■ EXERCISE BRIEF ■
The data below holds a line containing "Nous contacter (912, 15)" and a line containing "07 (21, 40)"; please quote exactly those two lines and every line between them, and nothing else.

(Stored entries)
::::

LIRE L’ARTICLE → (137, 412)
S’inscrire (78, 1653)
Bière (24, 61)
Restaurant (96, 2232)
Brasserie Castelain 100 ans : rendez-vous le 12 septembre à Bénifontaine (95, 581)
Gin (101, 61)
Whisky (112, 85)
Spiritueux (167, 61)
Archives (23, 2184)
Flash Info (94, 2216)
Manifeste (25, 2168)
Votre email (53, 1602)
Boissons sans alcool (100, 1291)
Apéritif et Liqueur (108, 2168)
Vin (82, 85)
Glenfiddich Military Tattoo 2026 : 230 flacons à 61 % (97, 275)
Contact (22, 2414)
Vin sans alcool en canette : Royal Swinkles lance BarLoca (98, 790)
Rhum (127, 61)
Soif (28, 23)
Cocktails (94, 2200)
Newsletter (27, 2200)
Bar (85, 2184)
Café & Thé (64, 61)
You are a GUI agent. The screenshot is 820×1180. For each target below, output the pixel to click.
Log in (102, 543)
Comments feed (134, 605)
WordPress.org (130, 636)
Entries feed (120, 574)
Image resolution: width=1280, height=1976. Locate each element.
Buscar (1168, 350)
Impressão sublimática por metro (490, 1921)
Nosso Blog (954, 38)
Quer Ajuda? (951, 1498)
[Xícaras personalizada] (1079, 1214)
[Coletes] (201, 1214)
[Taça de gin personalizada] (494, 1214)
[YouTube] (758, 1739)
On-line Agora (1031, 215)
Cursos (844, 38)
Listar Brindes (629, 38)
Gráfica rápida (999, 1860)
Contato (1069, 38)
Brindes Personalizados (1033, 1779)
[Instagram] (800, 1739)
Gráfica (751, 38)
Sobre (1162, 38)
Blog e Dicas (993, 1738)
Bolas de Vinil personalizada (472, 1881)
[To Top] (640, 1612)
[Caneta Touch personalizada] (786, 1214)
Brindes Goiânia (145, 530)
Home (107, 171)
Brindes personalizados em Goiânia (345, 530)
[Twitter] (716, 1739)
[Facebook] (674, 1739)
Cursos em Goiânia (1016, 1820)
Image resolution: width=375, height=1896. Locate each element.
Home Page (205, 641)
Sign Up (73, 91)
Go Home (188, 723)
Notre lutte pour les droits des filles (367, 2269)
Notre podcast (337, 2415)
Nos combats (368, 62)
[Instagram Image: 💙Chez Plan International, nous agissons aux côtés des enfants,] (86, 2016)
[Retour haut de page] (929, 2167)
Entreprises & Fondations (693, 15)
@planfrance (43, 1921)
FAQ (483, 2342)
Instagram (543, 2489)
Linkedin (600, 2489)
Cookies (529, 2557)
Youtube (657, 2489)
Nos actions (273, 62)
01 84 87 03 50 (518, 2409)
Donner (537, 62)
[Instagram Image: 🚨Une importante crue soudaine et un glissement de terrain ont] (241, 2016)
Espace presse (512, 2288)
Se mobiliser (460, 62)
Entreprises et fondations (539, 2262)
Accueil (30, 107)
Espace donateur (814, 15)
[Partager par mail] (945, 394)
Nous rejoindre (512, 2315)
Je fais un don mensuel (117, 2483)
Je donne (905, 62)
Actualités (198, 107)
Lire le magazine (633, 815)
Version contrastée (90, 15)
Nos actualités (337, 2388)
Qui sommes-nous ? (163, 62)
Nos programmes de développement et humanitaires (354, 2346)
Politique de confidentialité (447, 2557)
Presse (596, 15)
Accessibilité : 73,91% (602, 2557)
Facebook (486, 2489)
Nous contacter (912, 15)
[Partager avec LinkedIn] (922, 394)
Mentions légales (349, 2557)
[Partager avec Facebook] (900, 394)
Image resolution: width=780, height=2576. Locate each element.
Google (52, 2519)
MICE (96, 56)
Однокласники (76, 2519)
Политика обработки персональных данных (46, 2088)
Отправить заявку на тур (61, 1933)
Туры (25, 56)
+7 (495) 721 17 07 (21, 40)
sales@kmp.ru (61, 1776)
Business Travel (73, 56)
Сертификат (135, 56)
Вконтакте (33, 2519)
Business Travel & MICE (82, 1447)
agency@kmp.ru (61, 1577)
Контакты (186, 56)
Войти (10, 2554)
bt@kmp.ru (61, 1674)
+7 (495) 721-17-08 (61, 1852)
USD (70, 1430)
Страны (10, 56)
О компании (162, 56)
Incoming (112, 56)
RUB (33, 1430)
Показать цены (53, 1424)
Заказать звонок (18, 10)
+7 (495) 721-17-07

::::

■ RESULT FOR THIS TASK ■
Nous contacter (912, 15)
[Partager avec LinkedIn] (922, 394)
Mentions légales (349, 2557)
[Partager avec Facebook] (900, 394)
Image resolution: width=780, height=2576. Locate each element.
Google (52, 2519)
MICE (96, 56)
Однокласники (76, 2519)
Политика обработки персональных данных (46, 2088)
Отправить заявку на тур (61, 1933)
Туры (25, 56)
+7 (495) 721 17 07 (21, 40)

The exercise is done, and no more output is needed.